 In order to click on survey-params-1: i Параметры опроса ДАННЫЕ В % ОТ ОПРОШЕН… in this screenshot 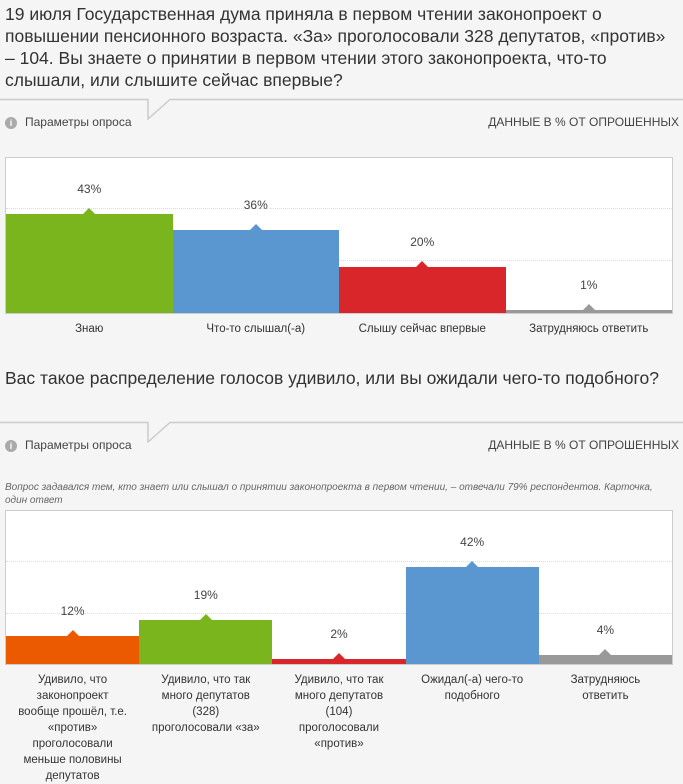, I will do `click(342, 116)`.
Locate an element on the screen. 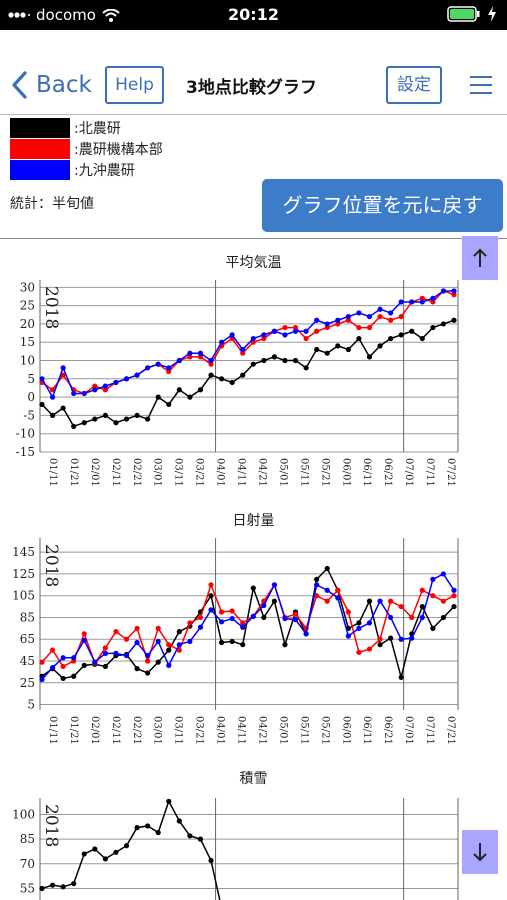 The width and height of the screenshot is (507, 900). x-tick-label: 07/11 is located at coordinates (430, 472).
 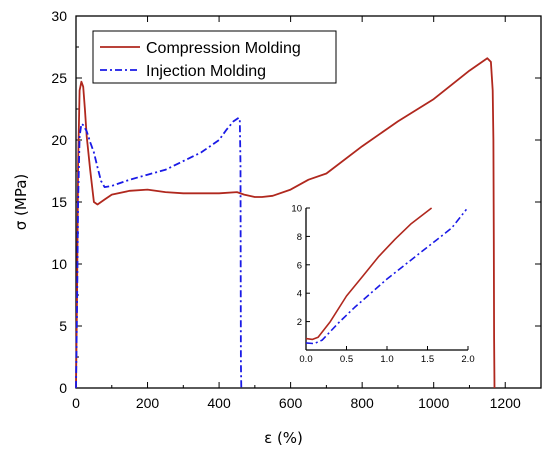 What do you see at coordinates (434, 403) in the screenshot?
I see `x-tick-label: 1000` at bounding box center [434, 403].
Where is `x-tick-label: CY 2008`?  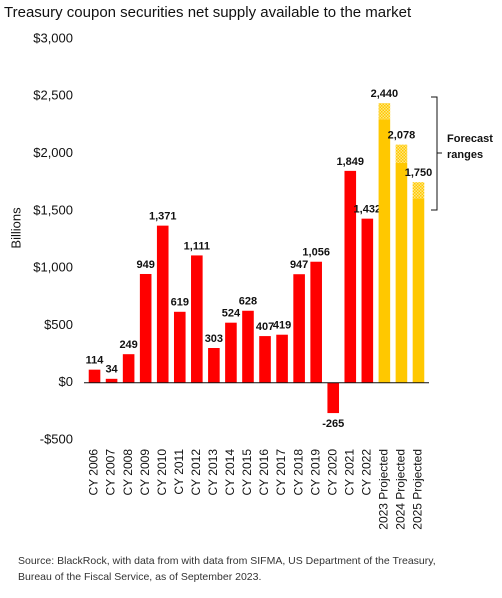 x-tick-label: CY 2008 is located at coordinates (128, 472).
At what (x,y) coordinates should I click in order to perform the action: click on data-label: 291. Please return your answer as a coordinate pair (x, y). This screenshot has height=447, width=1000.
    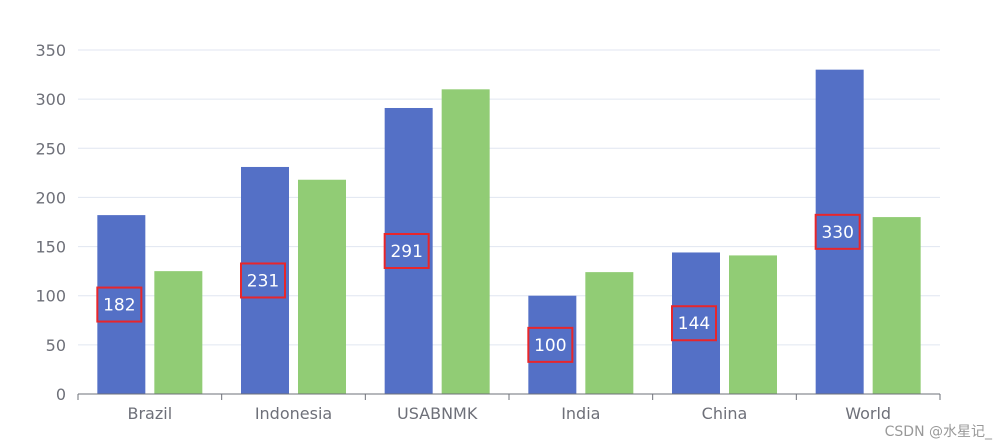
    Looking at the image, I should click on (406, 252).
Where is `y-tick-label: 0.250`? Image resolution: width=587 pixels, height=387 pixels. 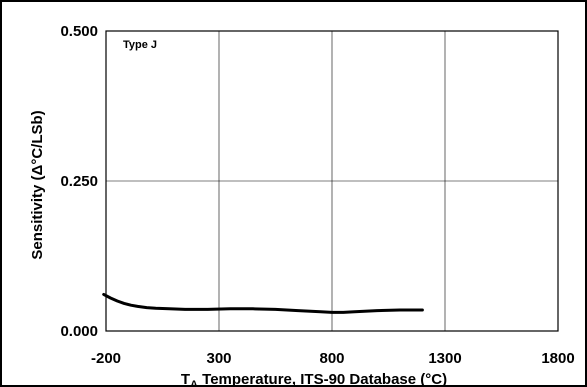
y-tick-label: 0.250 is located at coordinates (79, 182).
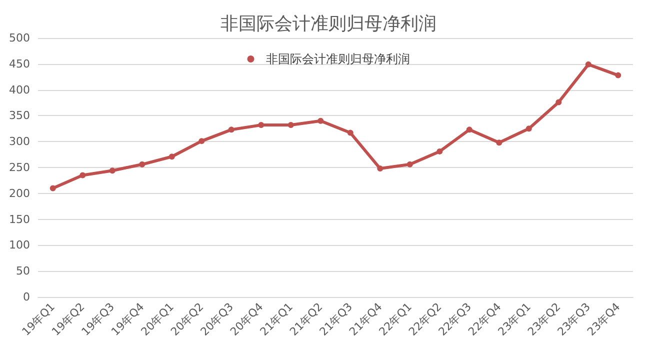 The image size is (657, 349). What do you see at coordinates (26, 297) in the screenshot?
I see `y-tick-label: 0` at bounding box center [26, 297].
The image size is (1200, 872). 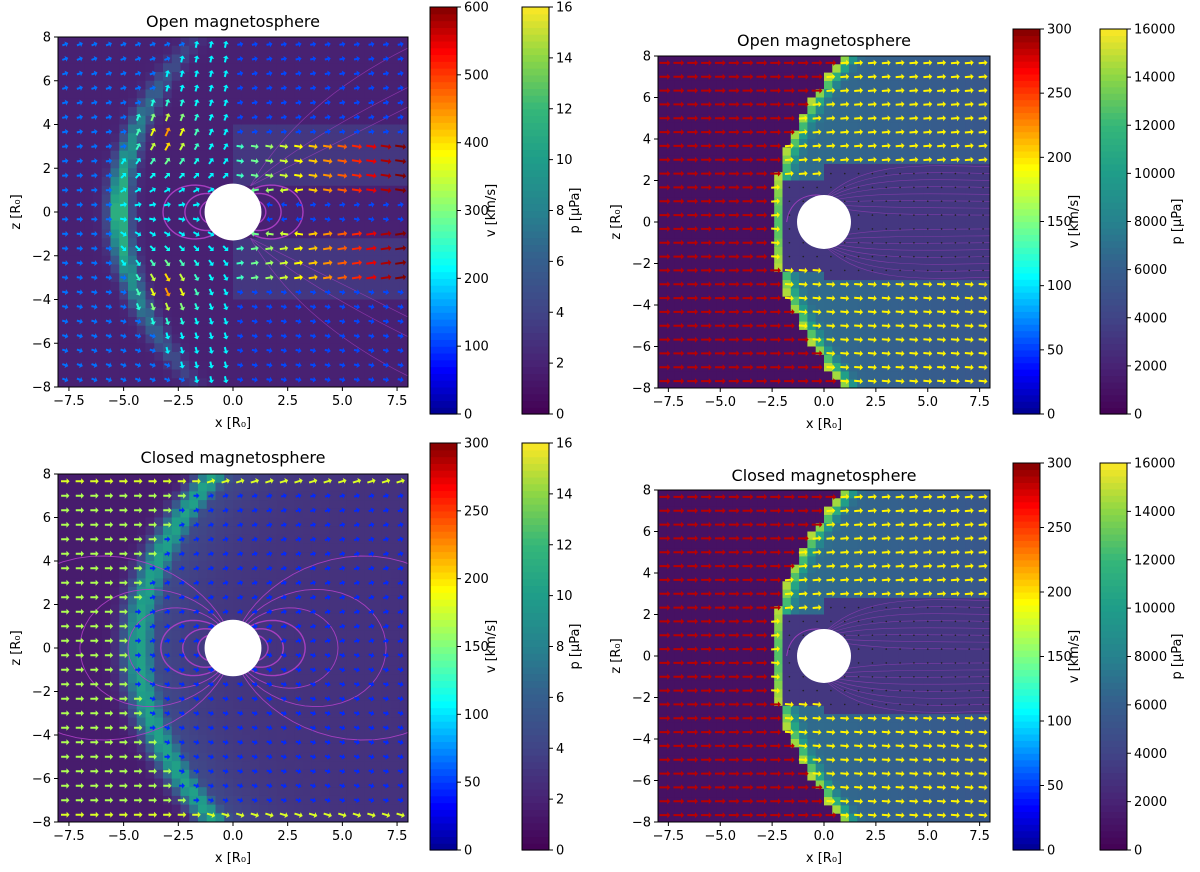 What do you see at coordinates (476, 580) in the screenshot?
I see `colorbar-tick-label: 200` at bounding box center [476, 580].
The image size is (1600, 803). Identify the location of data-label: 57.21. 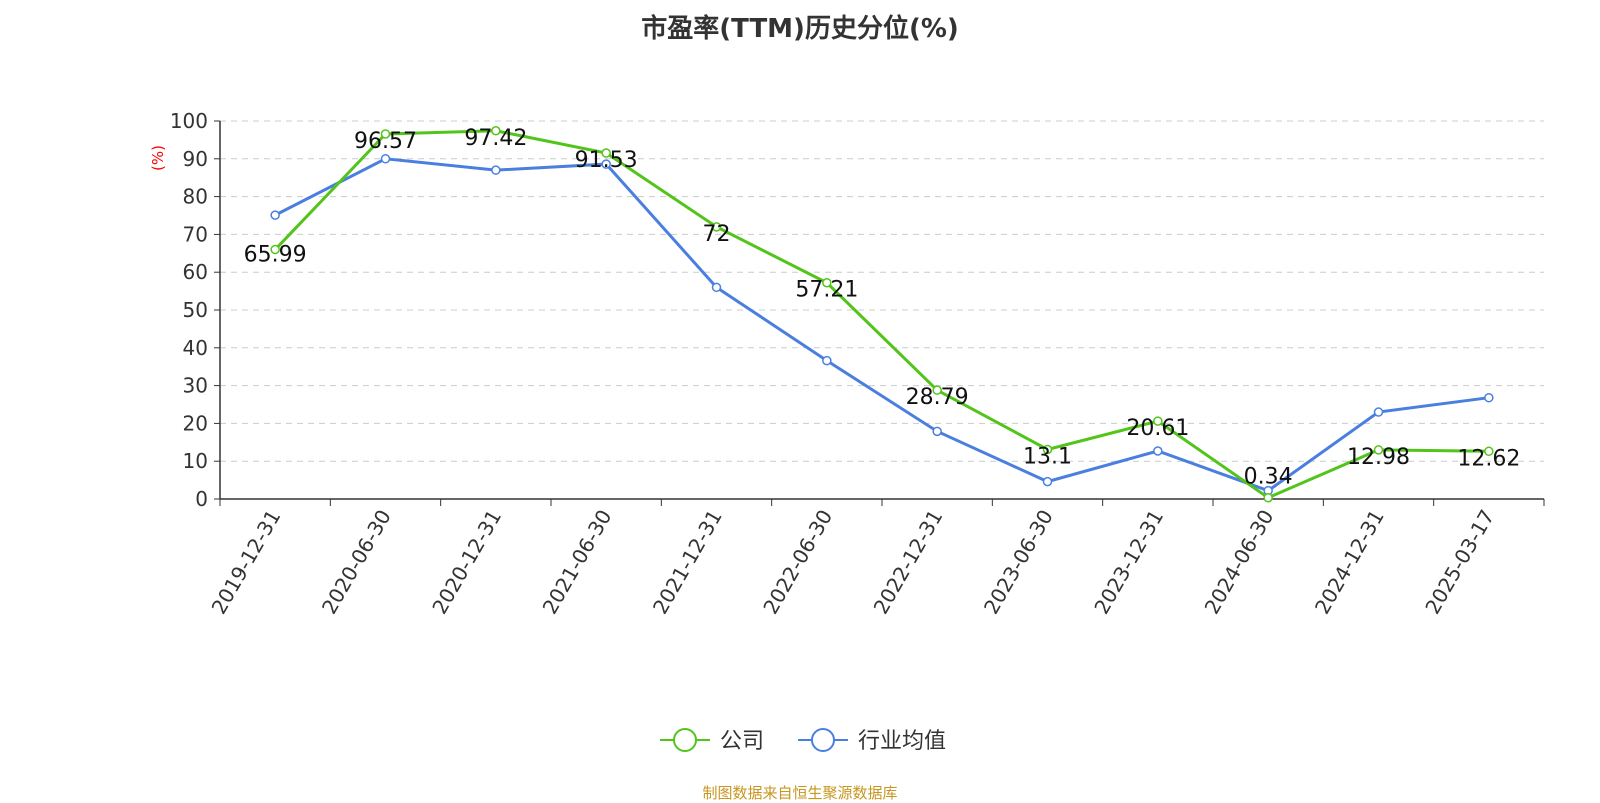
(826, 290).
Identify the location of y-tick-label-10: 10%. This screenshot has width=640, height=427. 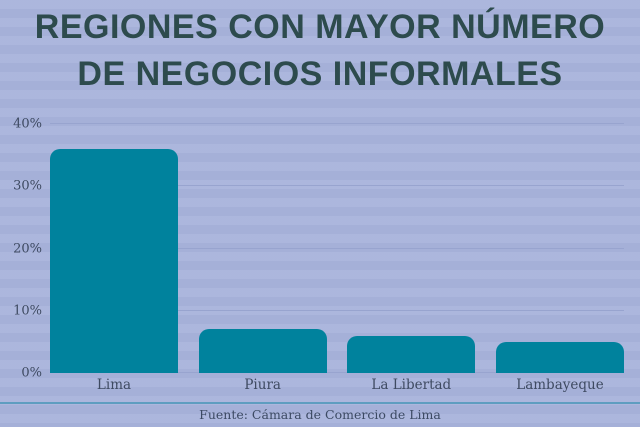
(28, 311).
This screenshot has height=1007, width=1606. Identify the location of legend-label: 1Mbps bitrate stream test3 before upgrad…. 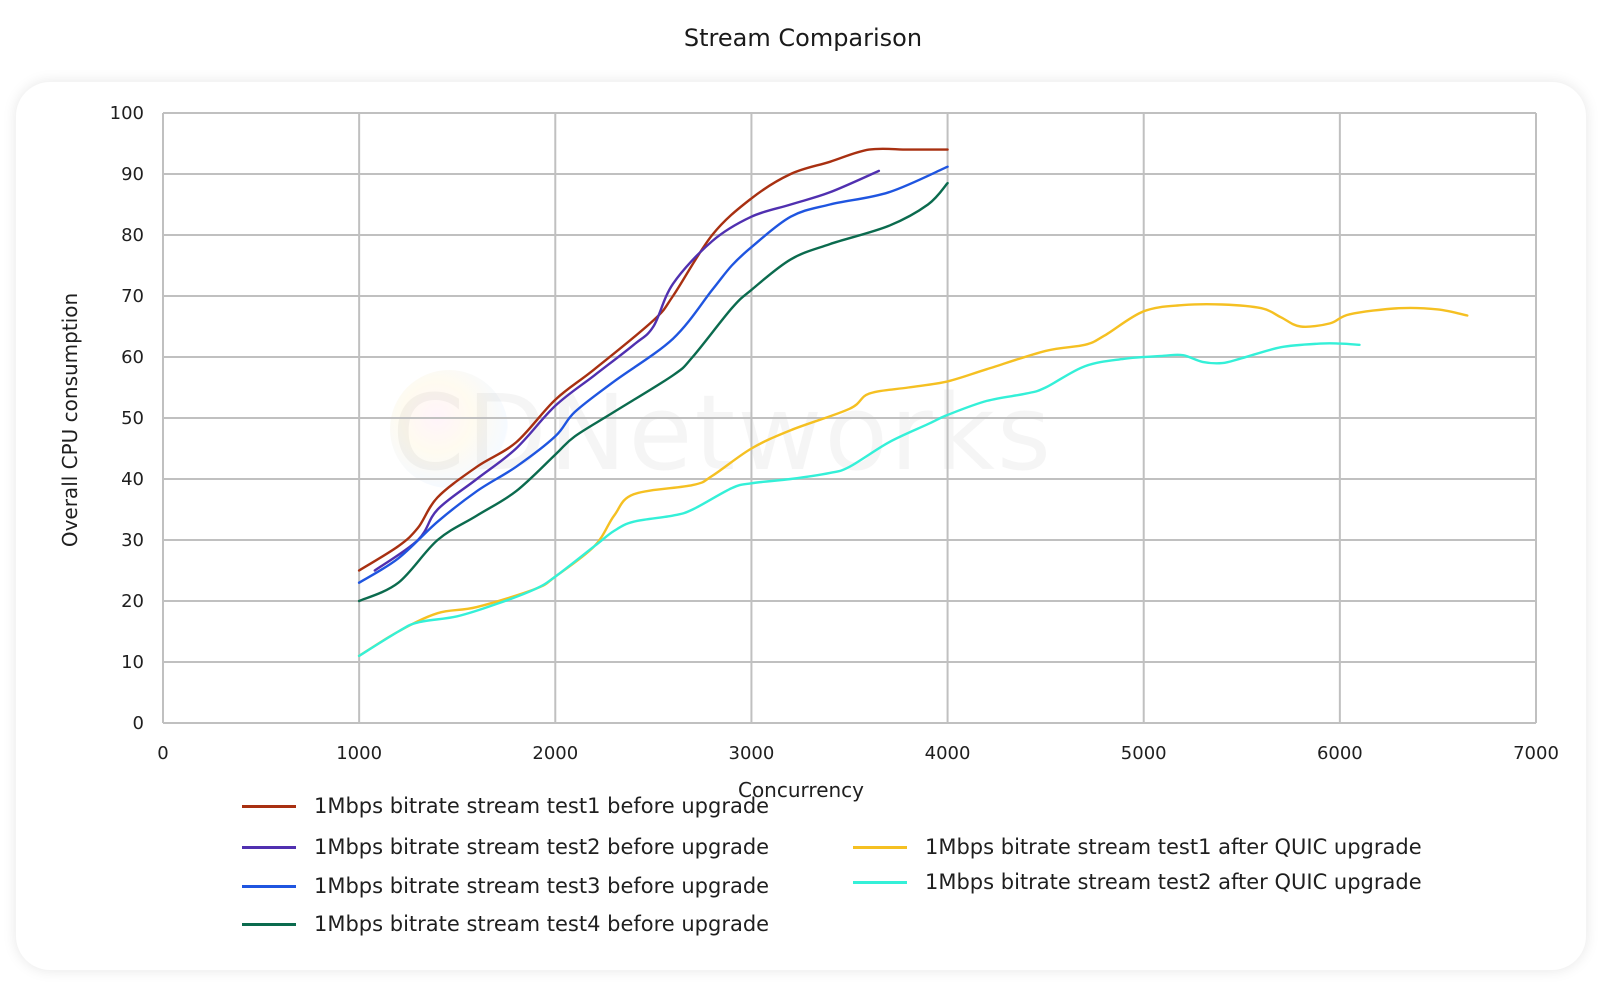
(542, 886).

■ ■ ■

Rewrite the stretch from the line containing "The image size is (1600, 803)." through the end of the records, keeping every request, and add -51 to each coordinate in the answers. Leave out the pictures.

→ Reply:
The image size is (1600, 803). Identify the location of data-label: 57.21. 
(775, 239).
Identify the location of y-tick-label-10: 10%. This screenshot has width=640, height=427. 
(-23, 260).
This screenshot has height=1007, width=1606. Identify the location of legend-label: 1Mbps bitrate stream test3 before upgrad…. 
(491, 835).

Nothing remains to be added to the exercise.